John Carroll, professor in the Division of Cardiology, Department of Medicine, was an invited speaker at a briefing last month in Washington, D.C. The event was sponsored by “Health Affairs,” the leading journal of health policy and research.

At the briefing, Carroll discussed an article he authored for the journal’s special February 2015 issue on biomedical innovation. In the article he described the development and accomplishments of the Transcatheter Valve Therapy Registry that is a national registry containing information on all patients in the U.S. undergoing recently FDA-approved heart valve replacements and repairs done in a less invasive way than open-heart surgery.

Carroll is a member of the registry’s national steering committee. The registry involves a unique partnership between cardiology and cardiac surgery professional societies as well as the FDA, Medicare, hospitals, patients, and the medical device industry.
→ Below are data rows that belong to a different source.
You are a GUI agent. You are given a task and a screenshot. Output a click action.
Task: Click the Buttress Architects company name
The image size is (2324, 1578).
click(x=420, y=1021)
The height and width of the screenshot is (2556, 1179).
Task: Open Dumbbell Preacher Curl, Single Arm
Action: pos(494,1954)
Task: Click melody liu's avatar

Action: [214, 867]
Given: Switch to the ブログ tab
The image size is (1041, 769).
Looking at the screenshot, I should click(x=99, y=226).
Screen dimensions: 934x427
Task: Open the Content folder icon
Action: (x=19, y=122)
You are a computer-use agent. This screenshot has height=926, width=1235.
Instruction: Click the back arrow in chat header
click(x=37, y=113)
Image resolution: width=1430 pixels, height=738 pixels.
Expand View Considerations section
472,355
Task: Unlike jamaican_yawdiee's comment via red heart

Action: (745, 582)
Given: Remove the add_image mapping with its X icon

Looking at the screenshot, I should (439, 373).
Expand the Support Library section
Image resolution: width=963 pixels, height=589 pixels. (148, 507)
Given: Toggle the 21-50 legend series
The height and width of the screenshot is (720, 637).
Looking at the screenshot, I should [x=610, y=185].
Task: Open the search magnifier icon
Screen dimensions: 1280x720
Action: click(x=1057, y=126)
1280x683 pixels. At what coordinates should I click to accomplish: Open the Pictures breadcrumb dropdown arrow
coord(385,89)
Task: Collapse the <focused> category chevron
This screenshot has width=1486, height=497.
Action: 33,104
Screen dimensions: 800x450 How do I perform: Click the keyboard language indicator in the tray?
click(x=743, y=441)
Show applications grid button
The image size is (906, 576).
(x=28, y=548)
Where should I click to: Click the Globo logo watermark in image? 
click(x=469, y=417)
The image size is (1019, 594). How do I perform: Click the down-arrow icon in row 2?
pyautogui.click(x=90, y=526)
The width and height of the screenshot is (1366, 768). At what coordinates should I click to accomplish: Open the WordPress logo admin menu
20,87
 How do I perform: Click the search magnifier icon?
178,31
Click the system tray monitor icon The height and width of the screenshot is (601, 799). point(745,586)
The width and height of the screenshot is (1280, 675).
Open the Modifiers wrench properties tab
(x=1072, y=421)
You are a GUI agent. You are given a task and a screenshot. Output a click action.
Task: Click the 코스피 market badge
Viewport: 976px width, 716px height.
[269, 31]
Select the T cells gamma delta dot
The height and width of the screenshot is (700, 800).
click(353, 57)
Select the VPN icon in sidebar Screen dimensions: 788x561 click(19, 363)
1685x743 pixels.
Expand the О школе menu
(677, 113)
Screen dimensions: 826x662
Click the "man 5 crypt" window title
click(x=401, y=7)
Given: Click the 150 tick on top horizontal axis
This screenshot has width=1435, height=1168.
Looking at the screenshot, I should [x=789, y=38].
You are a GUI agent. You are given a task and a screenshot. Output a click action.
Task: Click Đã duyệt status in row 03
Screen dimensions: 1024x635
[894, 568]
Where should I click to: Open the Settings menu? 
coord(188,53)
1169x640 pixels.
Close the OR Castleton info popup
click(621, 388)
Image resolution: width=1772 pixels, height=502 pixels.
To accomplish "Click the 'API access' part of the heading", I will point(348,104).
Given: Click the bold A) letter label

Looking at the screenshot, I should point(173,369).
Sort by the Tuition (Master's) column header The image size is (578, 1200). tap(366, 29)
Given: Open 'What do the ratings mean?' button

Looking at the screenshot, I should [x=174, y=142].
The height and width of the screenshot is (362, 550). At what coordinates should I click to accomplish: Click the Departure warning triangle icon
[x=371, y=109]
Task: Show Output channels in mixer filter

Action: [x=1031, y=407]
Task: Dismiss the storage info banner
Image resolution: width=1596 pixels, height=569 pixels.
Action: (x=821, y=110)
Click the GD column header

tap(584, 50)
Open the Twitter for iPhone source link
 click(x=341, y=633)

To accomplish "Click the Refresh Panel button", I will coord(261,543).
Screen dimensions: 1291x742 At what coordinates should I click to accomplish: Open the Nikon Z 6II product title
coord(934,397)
About 200 government officials, congressional staff, academics, other health care policy professionals and members of the news media participated in the briefing. Carroll emphasized how the registry is a major component of an enhanced learning heath care system with specific goals of improving the surveillance of this unique class of medical devices. The registry collects and analyzes data from more than 30,000 patients to date who have received these therapies in 354 United States sites. Rapid improvements in patient care have already resulted from registry activities.

The University of Colorado Hospital has been the regional leader in clinical trials that have led to FDA approval of these therapies. A multidisciplinary team performs these high-tech procedures using advanced 3-D medical imaging. Patients often go home 48 hours after having their heart valve replaced or repaired.

Carroll is active in clinical research, medical education and training, and clinical care including interventional cardiology procedures to treat valvular, coronary, congenital, and other disorders of the heart. He has several hundred peer-reviewed medical journal publications, books, and has given lectures nationally and internationally.